Using containers for reproducible computing

Better Code, Better Science: Chapter 6, Part 2

Nov 04, 2025

This is a possible section from the open-source living textbook Better Code, Better Science, which is being released in sections on Substack. The entire book can be accessed here and the Github repository is here. This material is released under CC-BY-NC. Thanks to Steffen Bollman for helpful suggestions on a draft of this section.

An article about computational science in a scientific publication is not the scholarship itself, it is merely advertising of the scholarship. The actual scholarship is the complete software development environment and the complete set of instructions which generated the figures. (Buckheit & Donoho, 1995).

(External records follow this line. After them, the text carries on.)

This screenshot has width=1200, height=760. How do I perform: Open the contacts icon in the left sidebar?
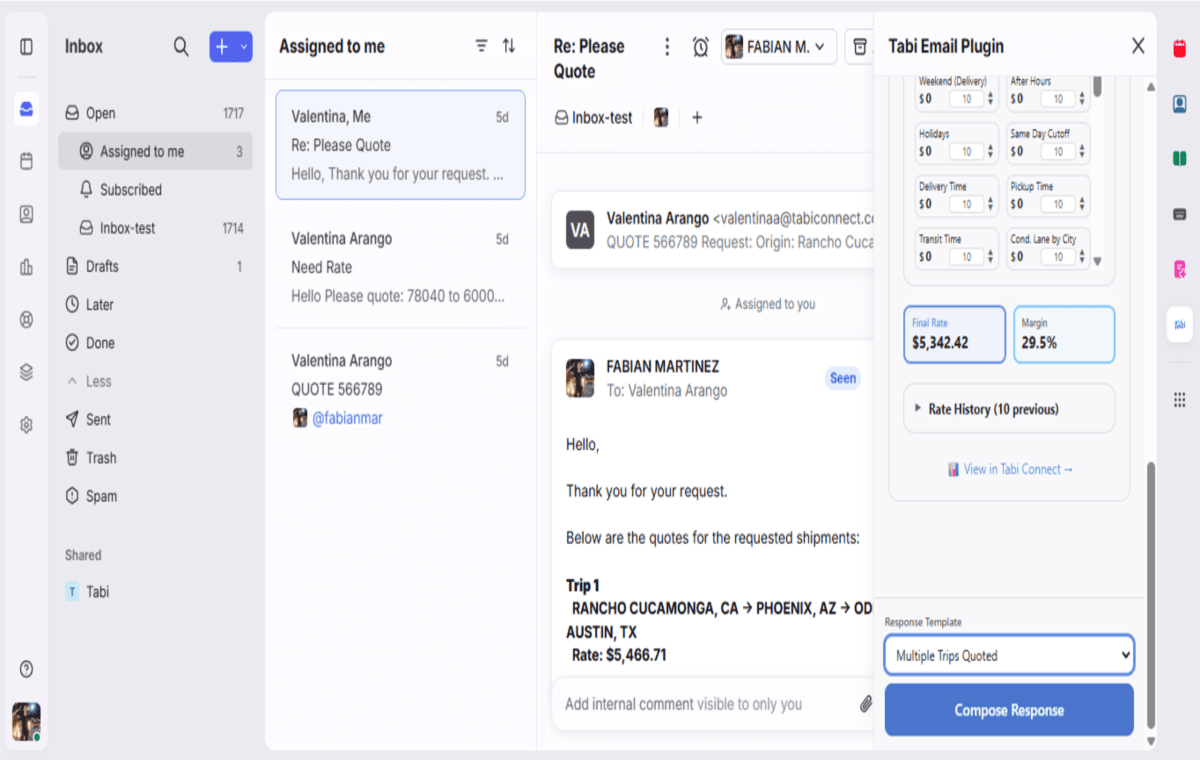26,214
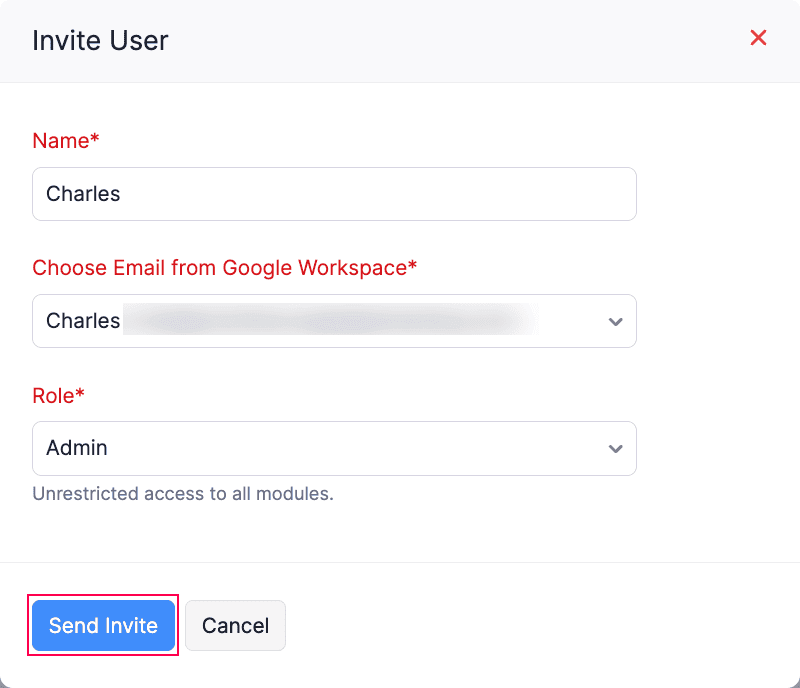Screen dimensions: 800x688
Task: Open the Google Workspace email dropdown
Action: 334,321
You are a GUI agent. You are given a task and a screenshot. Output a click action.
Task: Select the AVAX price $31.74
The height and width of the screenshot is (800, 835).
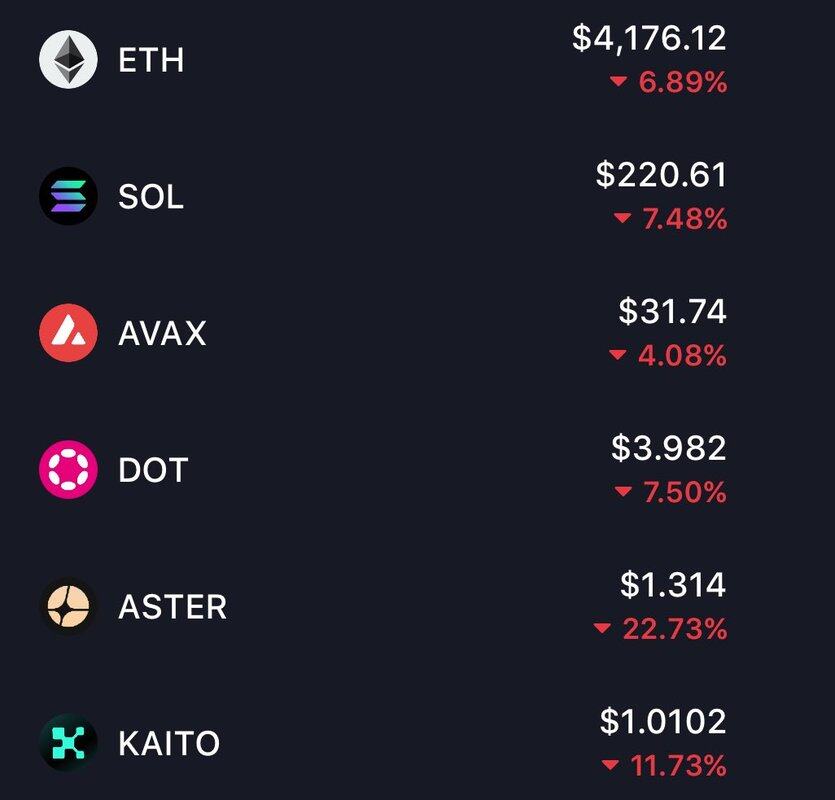673,311
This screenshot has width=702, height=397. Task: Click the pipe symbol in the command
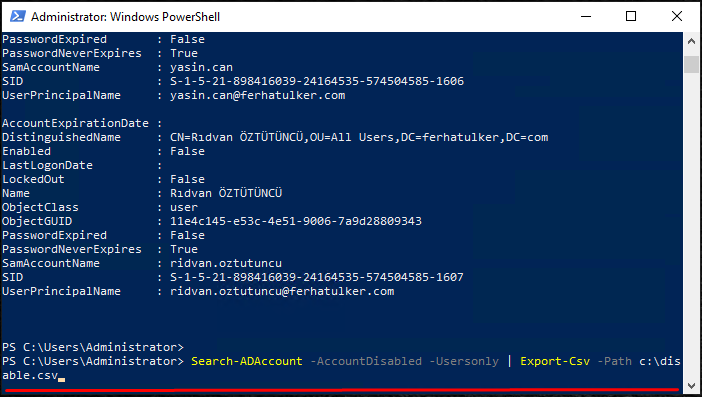(509, 361)
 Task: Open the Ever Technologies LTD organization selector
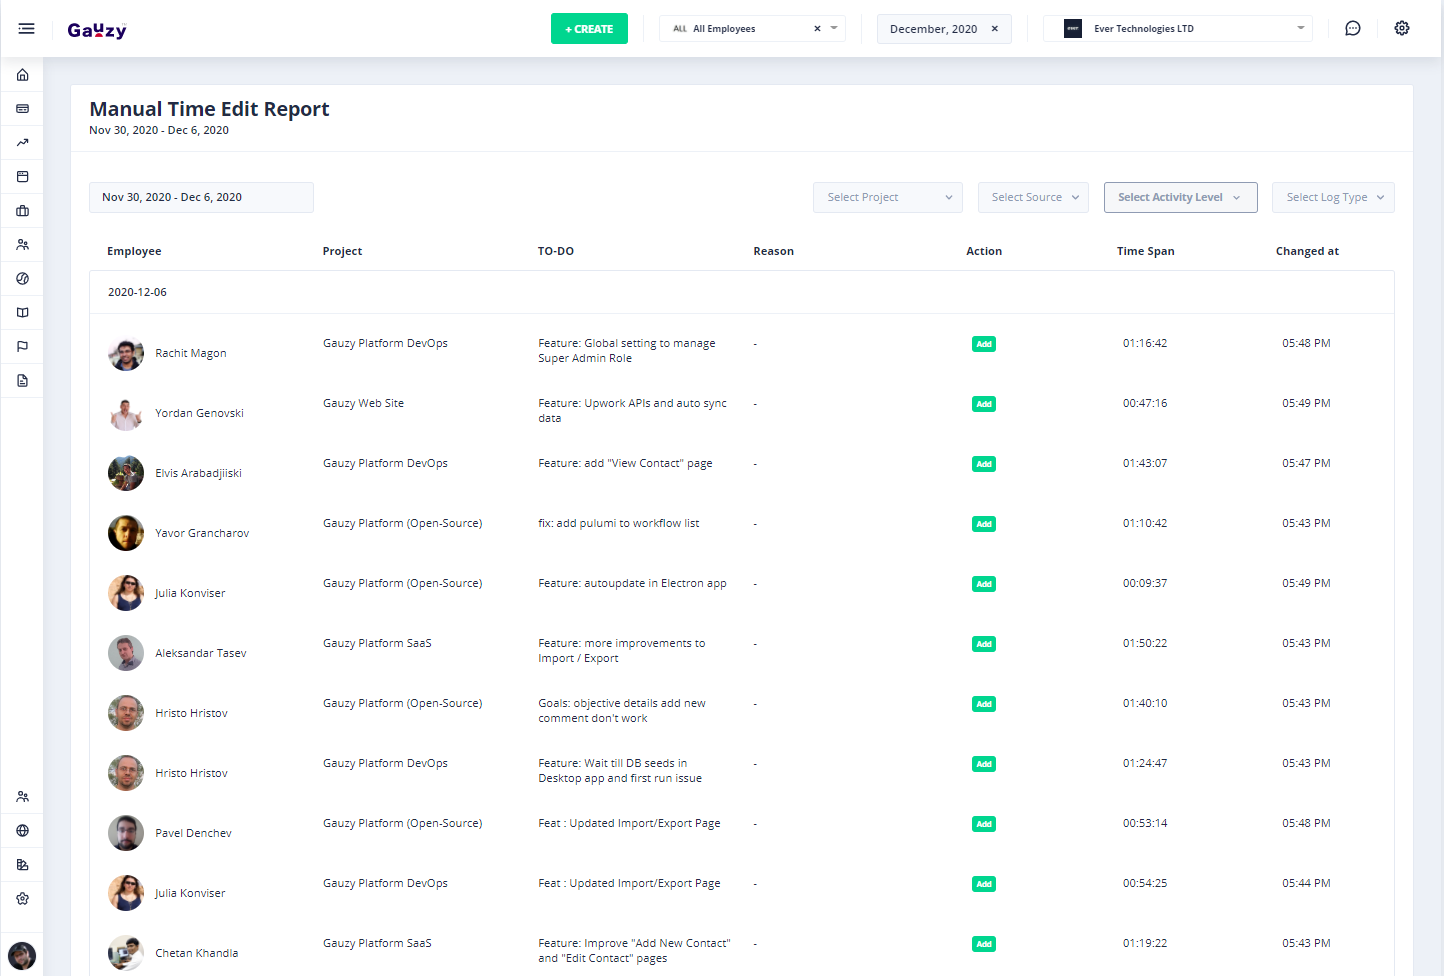(x=1184, y=29)
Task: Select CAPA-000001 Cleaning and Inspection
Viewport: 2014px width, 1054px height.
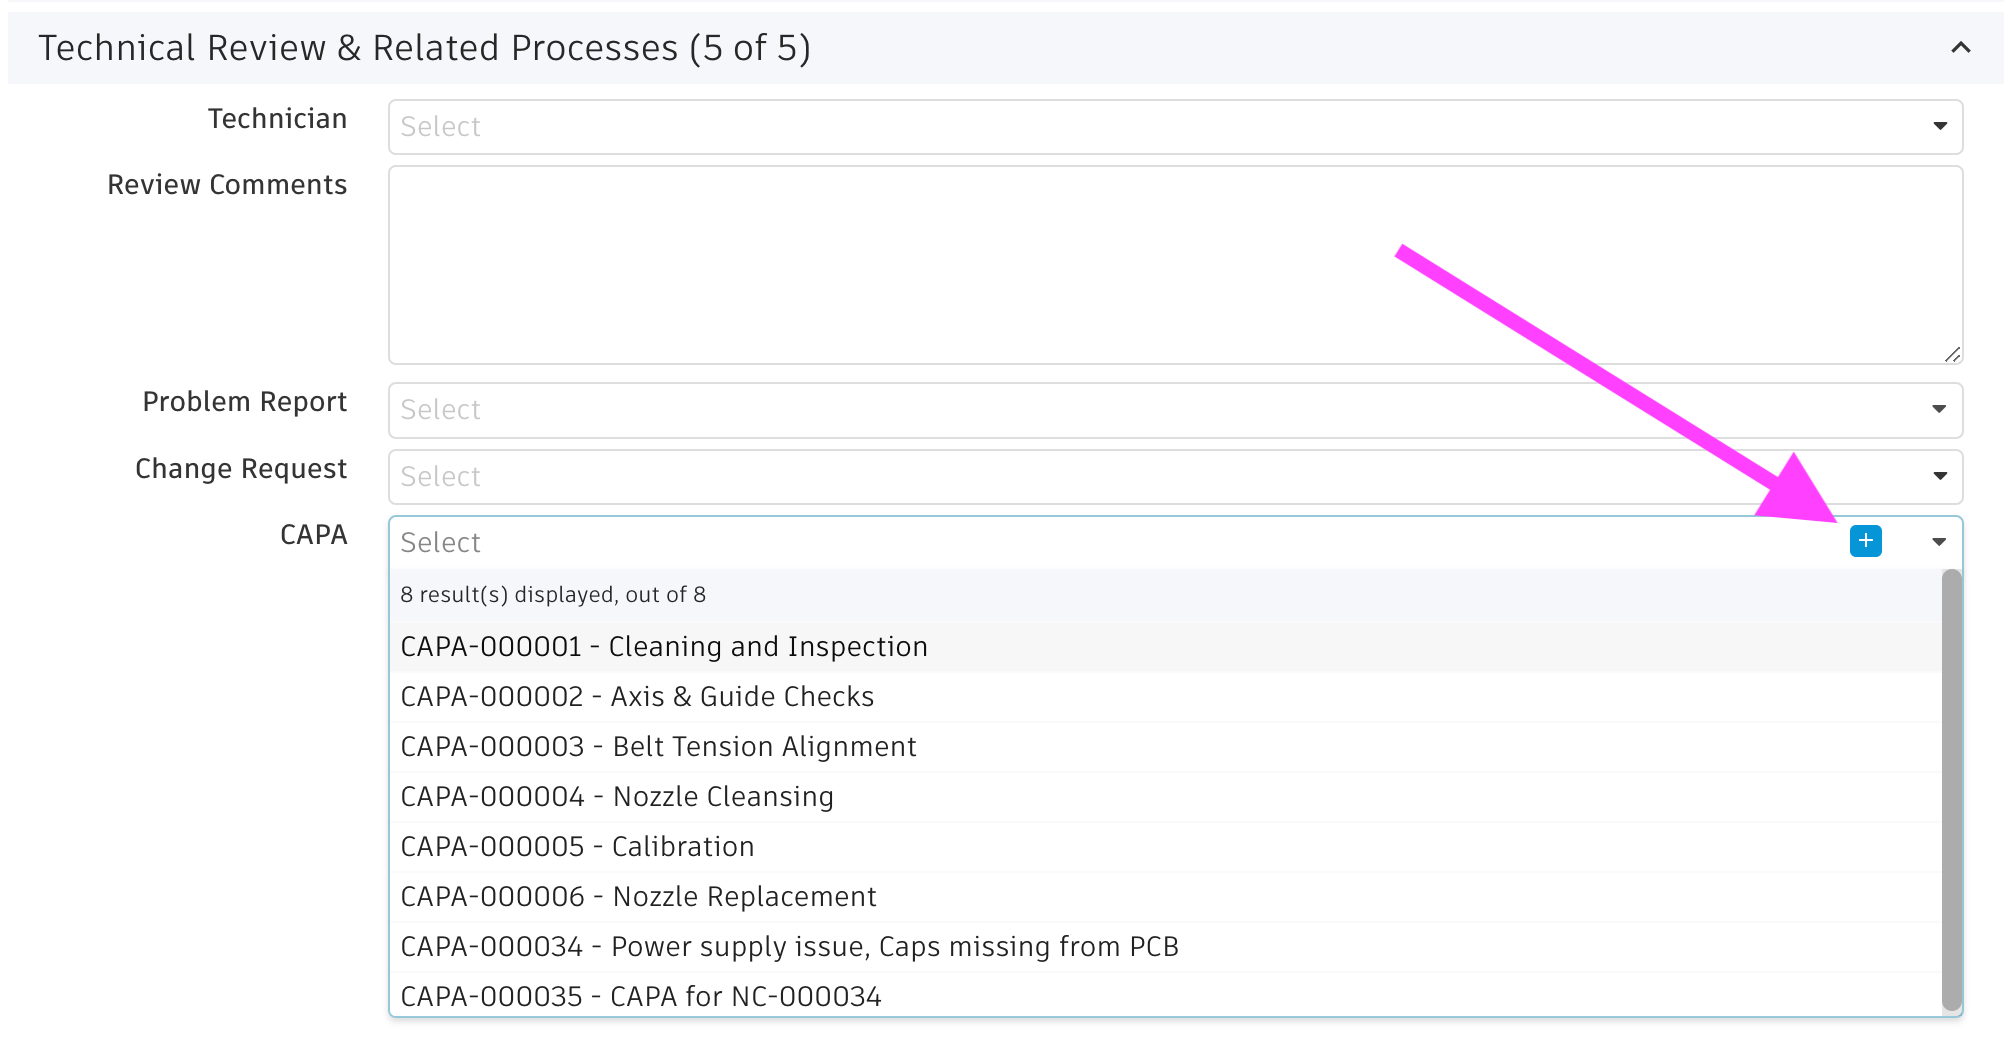Action: click(664, 647)
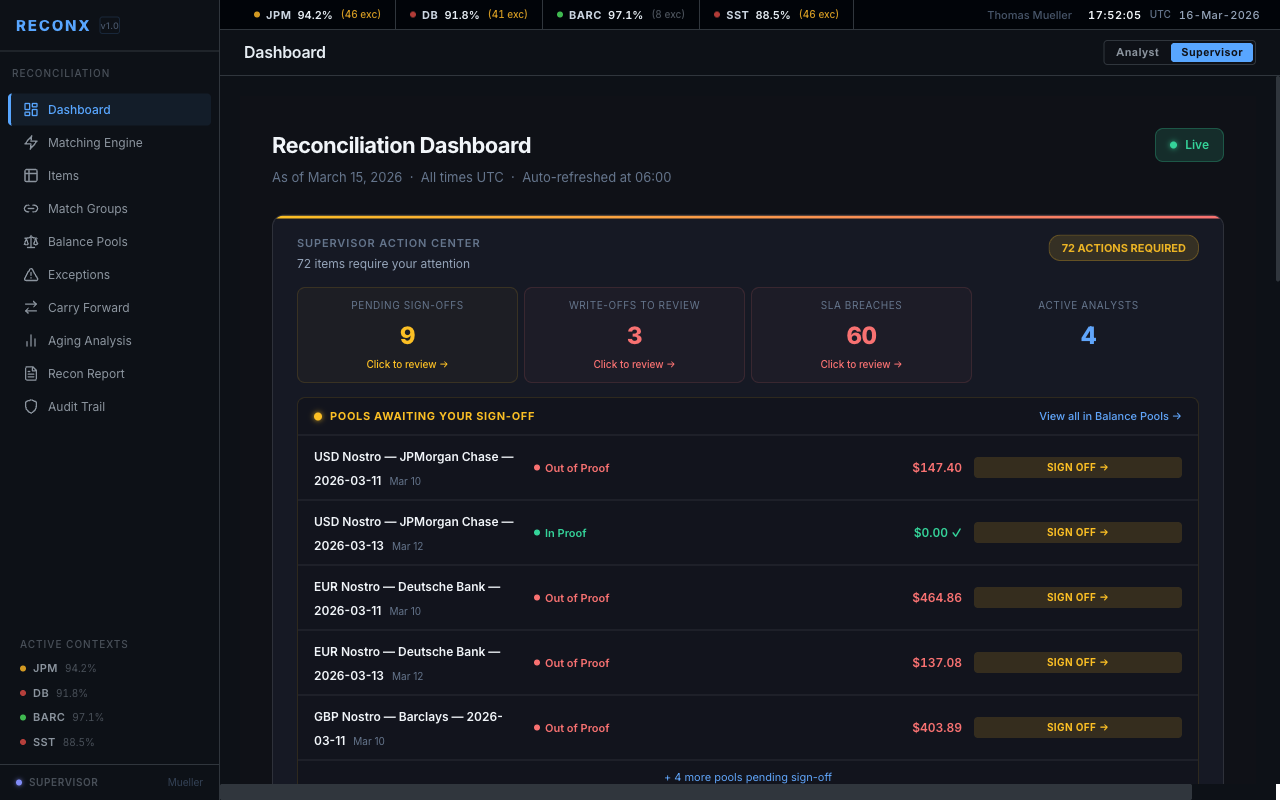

So far we have discussed the importance of code for reproducibility, and in a later chapter we talk extensively about the sharing of data. However, the foregoing quote from Buckheit and Donoho highlights the additional importance of the computational platform. When they wrote their paper in 1995 the were no easily accessible solutions for sharing of compute platforms, but a technology known as containerization has emerged in the last decade, which provides an easily implemented and widely accessible solution for the sharing of computational platforms.

To understand the concept of a container, it’s first useful to understand the related idea of the virtual machine (or VM). A VM is like a “computer-in-a-computer”, in the sense that it behaves like a fully functioning computer, despite the fact that it only exists virtually within its host system. If you have ever used a cloud system like Amazon Web Services Elastic Compute Cloud (EC2), you have run a virtual machine; the virtualization technology is how Amazon can run many virtual computers on a single physical computing node. The virtual machine runs a fully functioning version of the operating system; for example, a Windows virtual machine would run a fully functioning version of Windows, even if it’s implemented on an Apple Mac host. One challenge of this is that sharing the virtual machine with someone else requires sharing the entire operating system along with any installed components, which can often take many gigabytes of space.

A container is a way to share only the components that are required to run the intended applications, rather than sharing the entire operating system. This makes containers generally much smaller and faster to work with compared to a virtual machine. Containers were made popular by the Docker software, which allows the same container to run on a Mac, Windows, or Linux machine, because Docker runs a Linux virtual machine that supports these containers. Another tool known as Apptainer (formerly Singularity) is commonly used to run containerized applications on high-performance computing (HPC) systems, since Docker requires root access that is not available to users on most shared systems. We will focus on Docker here, given that it is broadly available and that Apptainer can easily run Docker containers as well.

A container image is, at present, the most reproducible way to share software, because it ensures that the dependencies will remain fixed. We use containers to distribute software built by our lab, such as fMRIPrep, because it greatly reduces installation hassles for complex applications. All the user needs to do is install the Docker software, and they are up and running quickly. Without the containerized version, the user would need to install a large number of dependencies, some of which might not be available for their operating system. Containers are far from perfect, but they are currently the best solution we have for reproducible software execution.

Running a Docker container

We will start by running a container based on an existing container image, which is a file that defines the contents of the container. The Docker Hub is a portal that contains images for many different applications. For this example, we will use the official Python image, which contains the required dependencies for a basic Python installation.

We first need to pull the container image from Docker Hub onto our local system, using the docker pull command to obtain version 3.13.9 of the container:

➤  docker pull python:3.13.9
3.13.9: Pulling from library/python
2a101b2fcb53: Pull complete
f510ac7d6fe7: Pull complete
721433549fef: Pull complete
e2f695ddffd8: Pull complete
17e8deb32a49: Pull complete
bc60d97daad5: Pull complete
6275e9642344: Pull complete
Digest: sha256:12513c633252a28bcfee85839aa384e1af322f11275779c6645076c6cd0cfe52
Status: Downloaded newer image for python:3.13.9
docker.io/library/python:3.13.9

Make sure to always specify a valid version of the image and do not use the convenient latest tag, which will lead to unreproducible setups, because the version of the image will depend on the download date and can lead to security vulnerabilities.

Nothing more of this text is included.